• Excerpted text:
Thursday, June 28, 2012

M13 Designer Diary II

Today I look at the blue cards from M13 and the lessons we learned choosing/designing them. Here's part one.

Here's a directory with all the card links from the final set

And here's the text spoiler Chah posted

Blue Commons
We always intended to enable an alternate win condition through deck exhaustion and when we adopted the new terminology 'forget' that became all the more important. Jace's Mesmerist is the final version of the common creature for this deck, but it went through numerous changes as we shuffled around our vanillas and searched for the right power level for the Forget deck.

It was also interesting considering possible bodies for this creature, because you don't want a body so small it's meaningless as a creature, but if you make a reasonably-costed creature all players will draft it, preventing it from coming back to the forget players. You also don't want to split the focus on too many common cards. Let it be good at one thing, sending a clear message to players so they can quickly decide whether they care about it or not.

Coral Merfolk got the vanilla slot very late in development over Maritime Guard in order to make Explorer of the High Seas more maindeckable. It's funny how many people hate Goblin Piker but don't mind Coral Merfolk. That shows how much easier it is for people to accept blue as as a bad creature-color than red (and how we get tired of seeing the same weak cards over and over again). The Explorer was a 1/1 and I liked it at that size because it's a card that looks unplayable at first but turns out to be entirely relevant in the environment. Bringing it to 1/3 will allow more players to discover its utility since they'll be playing him anyhow. I don't love how its ability to block excludes its ability to change lands, but every change has a cost.

• Given entries:
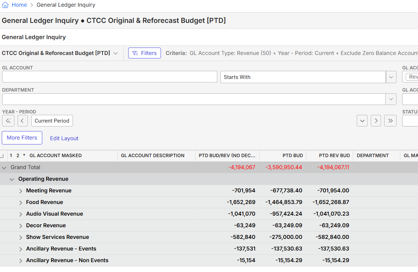This screenshot has height=272, width=418.
Task: Open the Department dropdown arrow
Action: (x=391, y=99)
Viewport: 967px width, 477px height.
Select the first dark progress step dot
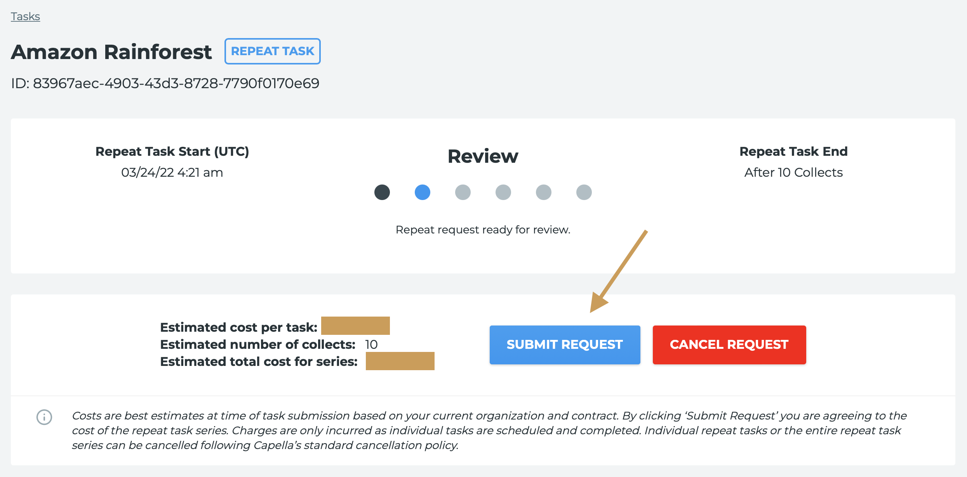click(x=382, y=192)
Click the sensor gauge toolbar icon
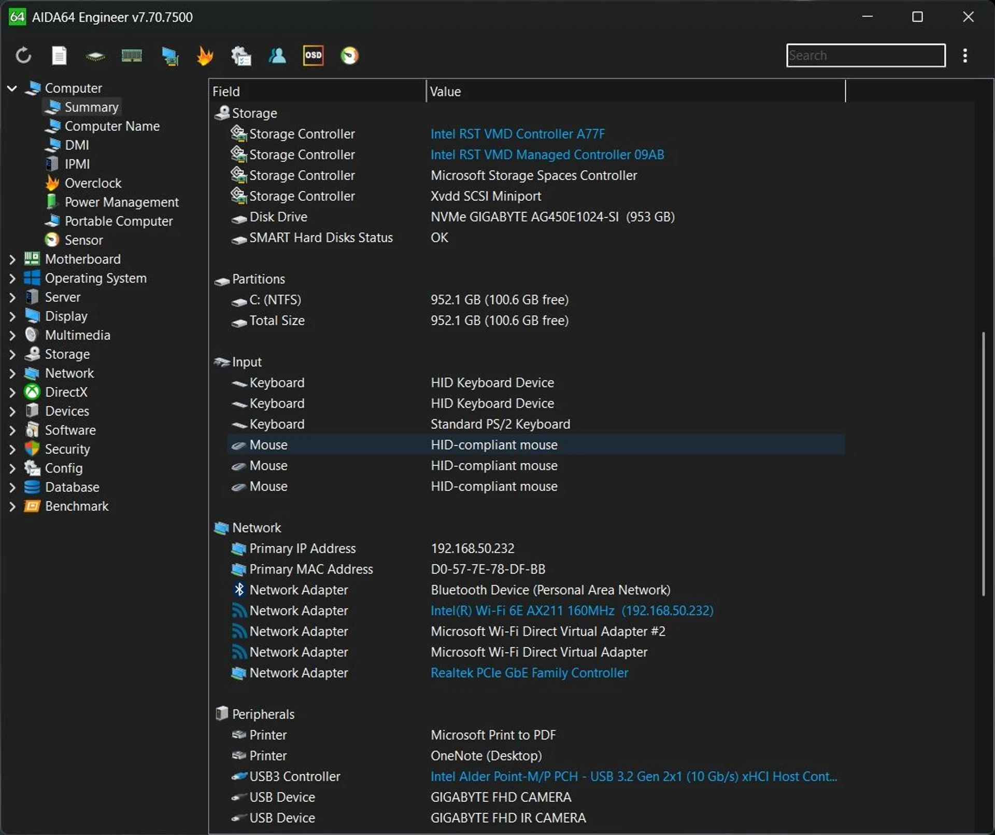Screen dimensions: 995x835 pyautogui.click(x=349, y=55)
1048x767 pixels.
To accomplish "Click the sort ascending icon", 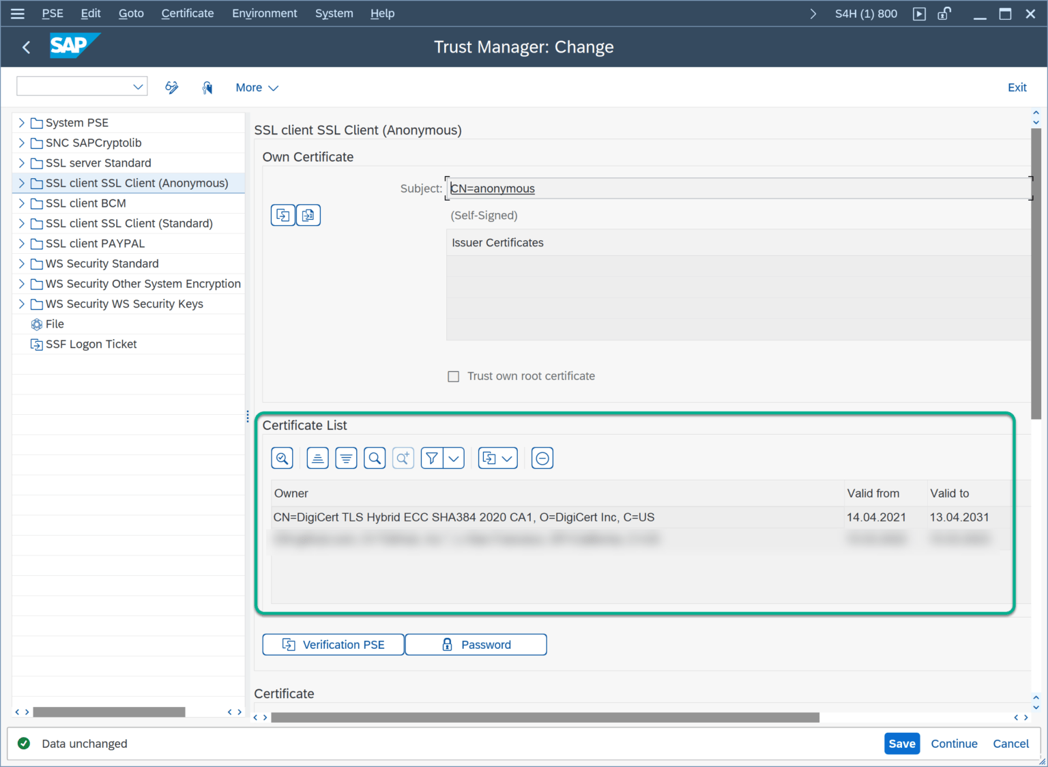I will [317, 458].
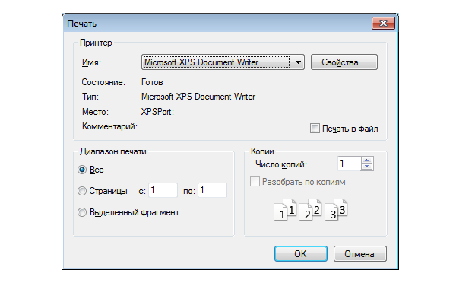
Task: Select Microsoft XPS Document Writer combo box
Action: 223,62
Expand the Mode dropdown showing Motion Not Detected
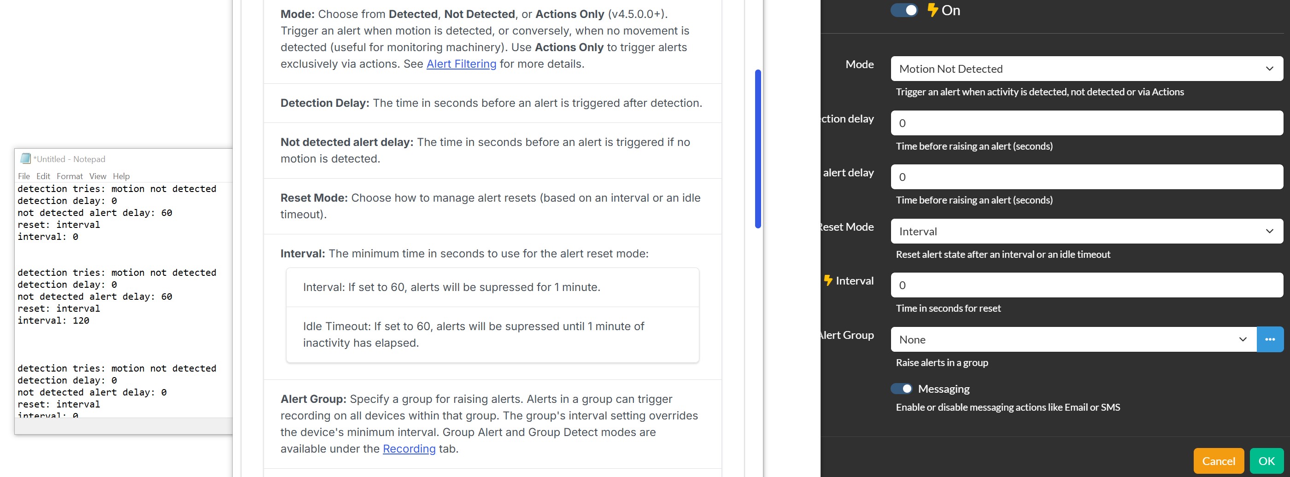Screen dimensions: 1290x477 pyautogui.click(x=1086, y=69)
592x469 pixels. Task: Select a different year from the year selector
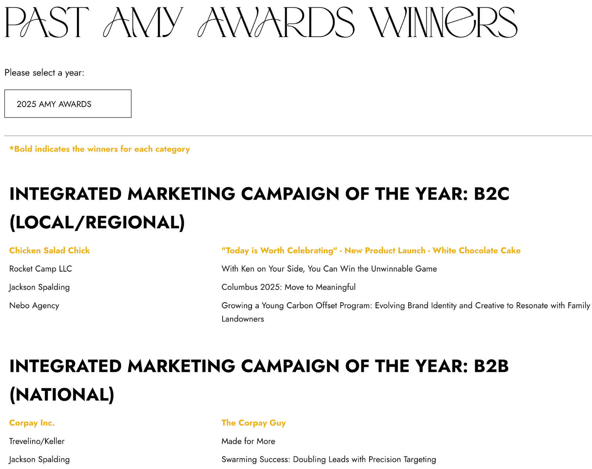(x=68, y=104)
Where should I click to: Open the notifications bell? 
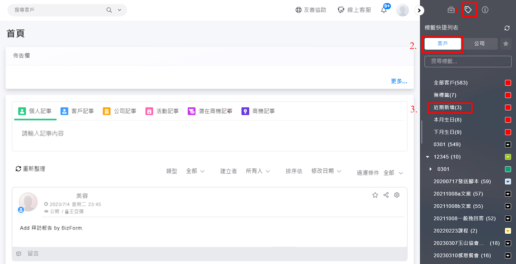[384, 10]
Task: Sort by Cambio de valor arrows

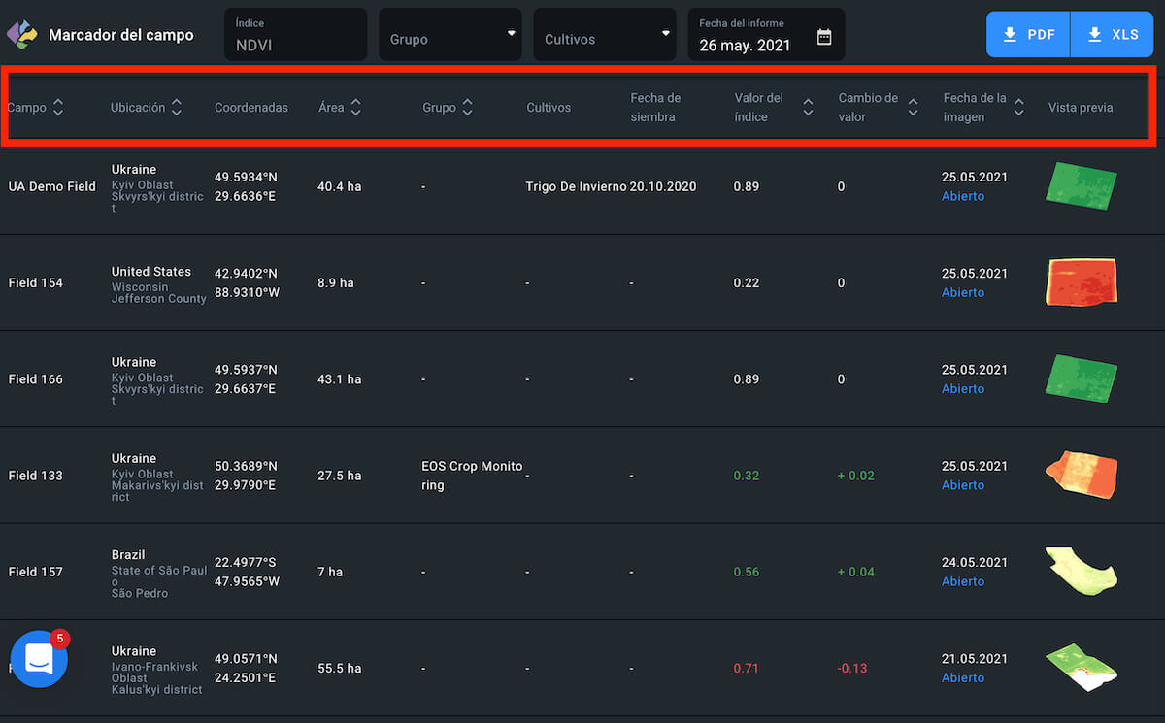Action: [x=913, y=108]
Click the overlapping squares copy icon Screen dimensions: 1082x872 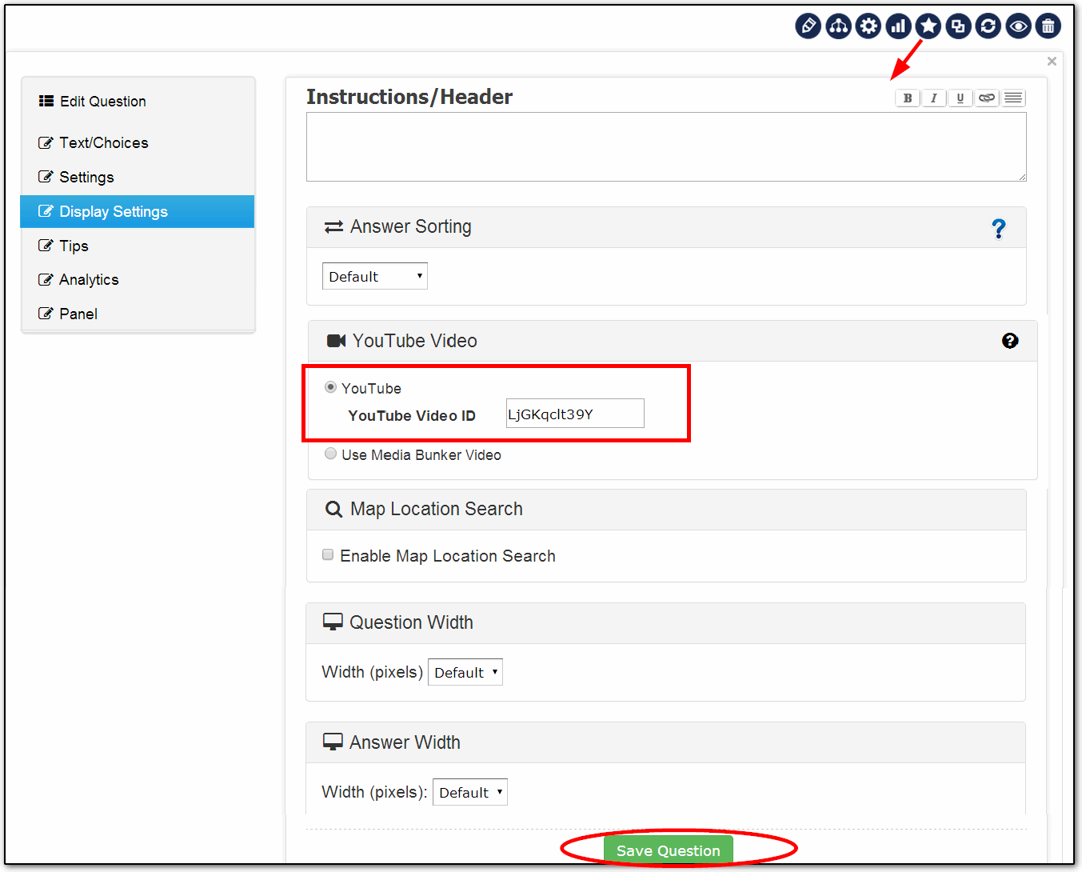958,26
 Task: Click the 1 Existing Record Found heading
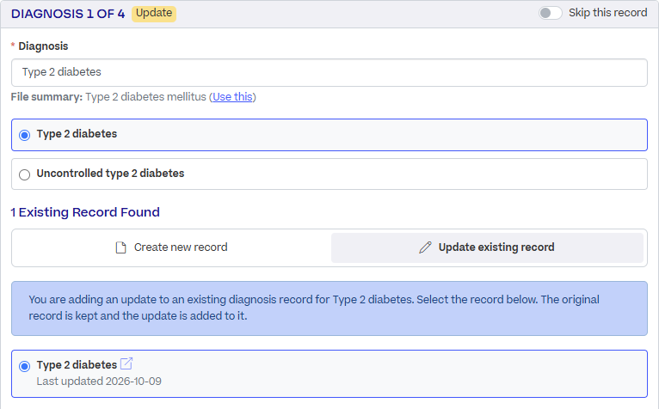(85, 212)
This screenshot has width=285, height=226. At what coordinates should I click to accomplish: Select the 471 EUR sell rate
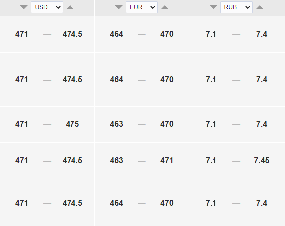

• Given exercise 1:
Repeat word for word the passage of the M13 designer diary that begins at the words "Blue Commons" and stops after the words "the Forget deck.".
• Given exercise 2:
Carry on the M13 designer diary, picking up right after its final sentence.

• Written reply 1:
Blue Commons
We always intended to enable an alternate win condition through deck exhaustion and when we adopted the new terminology 'forget' that became all the more important. Jace's Mesmerist is the final version of the common creature for this deck, but it went through numerous changes as we shuffled around our vanillas and searched for the right power level for the Forget deck.

• Written reply 2:
Flittering Faerie was originally a 2/2 for 3U, but we wanted it to start smaller so that boosting it wouldn't make it too big to deal with. While the team never made a conscious decision to replace hexproof with this ability, I'm happy to defend the way it worked out. While losing a card to Fry your opponent's Faerie isn't great, it's better than not being able to target their Aven Fleetwing at all. At the same time, it feels pretty amazing to Giant Growth your Faerie and get a card out of the deal, yet you can't be certain your fey will survive. That there are card-advantage-neutral answers like Goblin Arsonist and Runebrand gives me confidence this card won't ruin too many days. Should this ability replace hexproof permanently? Surely not. But I'd be happy to see it for a year or two.

Rishadan Airship is the pirate reprint of Skywinder Drake. A worse choice for every core set except this one, with its nautical subtheme. One of my favorite things about Magic is how sometimes the worst is the best.

I quite like Royal Navy because it marries bond with pirates at the same time as being an unassuming roleplayer. 2/3 vigilance doesn't sound like much, but it's pretty nice when your opponent has an army of 2/2s or equivalent. We found this size early on, but it took a lot of debate and testing to verify that it hit the sweet spot.

The Navy's mortal enemy Dark Cove Pirates is a curious card, and that's part of the appeal. You don't see intimidate on a lot of 2/4s, but it turned out to be very strong in Limited because you could block with it early and then finish the game with it once you stabilized. We considered swapping size+cost between the Navy and the Pirates, but the difference between three mana and four proved to make the Pirates too dangerous.

Merfolk Looter has gone between common and uncommon enough that we wanted to try a different route. Putting the ability on a creature that has to attack to use it makes it more interactive, and making it fly gives it a fighting chance (since blue isn't going to be overpowering anybody). Raven Messenger was a 1/1 for 1U until we swapped bodies with Flittering Faerie. I'm happy with the change as it feels pretty unique and plays both fun and fair.

A card worse than Siege Mastodon isn't going to turn any heads, but Armored Cancrix' five toughness is trumped by only one common creature in the set and doesn't die to red's best common removal spell. The slot was Giant Octopus for a long time, which several of us were excited about because it was both ridiculous and defensible, but the curve demanded a new vanilla sea creature.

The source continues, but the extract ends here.